We identified eight PC transcripts at the ul112-116 genomic region (Fig. 4); polycistronic transcripts have already been described in the us6-us11 region50, but the US9-US6 transcript is novel. In addition, five PC transcripts were expressed from the ul42-44 region, and we also identified several polycistronic transcripts in the RL7-RL3 and in the RL11-RL13 region. The highest number of novel PC transcripts (25) were found in the ul71-ul73 region; however, these are length variants of already described PC transcripts.

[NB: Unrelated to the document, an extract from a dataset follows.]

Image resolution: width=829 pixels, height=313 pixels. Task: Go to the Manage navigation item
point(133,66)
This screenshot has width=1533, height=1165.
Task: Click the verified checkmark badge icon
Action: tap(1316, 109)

We detected three complex transcripts of ul101 gene, which are antisense to ul101 and partially antisense to ul102 but sense to ul100. These are probably the products of the downstream convergent gene ul103. Antisense transcripts were described already from this gene51, however none of them encodes the ORFL234C ORF (132 AA), which is located in the intron of the two spliced mRNAs encoded by this gene51, nor the relatively shorter ORFL233C (43 AA).

Putative nested genes

The use of alternative TSSs may result in the expression of 5’-truncated transcripts that lack their canonical start codons. However, in some such cases the canonical ORF may contain downstream ATG(s) that gives rise to one or more 5’-truncated ORF(s). In most cases, these embedded ORFs are in-frame and 3’ co-terminal with the host ORF, and if functional, can be considered as (a) nested protein-coding gene(s)50. The transcripts carrying them are considered embedded or truncated transcripts. Some of these transcripts are likely to be fragments and not functional mRNAs, thus in order to gain higher confidence in their existence, we only considered those transcripts as true RNAs of which 5’-ends overlapped with reads from the native RNA sequencing library (dRNA). Overall, 65 such transcripts were detected in this sequencing dataset of which 36 were described previously and 29 is novel. Each of these was validated by dRNA sequencing, 20 embedded transcripts were considered as low-confidence and filtered out. Twenty-six transcripts carry nested ORFs that were described previously using ribosome-profiling by Stern-Ginossar and coworkers35. However, 3 contain only in-silico predicted embedded ORFs (Supplementary File 1). If translated, the truncated mRNAs lead to an N-terminally truncated version of the protein encoded by the canonical ORF. We found truncated transcripts expressed by genes from which no such activity was previously described. These are as follows: rl3, rl7, rl8, ul43, ul49, ul94, ul105, us28, us33a, and us34. The names of the transcripts of these novel putative nested have a ‘0.5’ suffix. Additional novel truncated transcripts mapped to genes, from which such transcripts have already been reported to be transcribed: ul5, ul13, ul34, ul35, ul38, ul71, ul75, ul80, ul85, ul132, us6, us18, us22 and also rl4 and rl13.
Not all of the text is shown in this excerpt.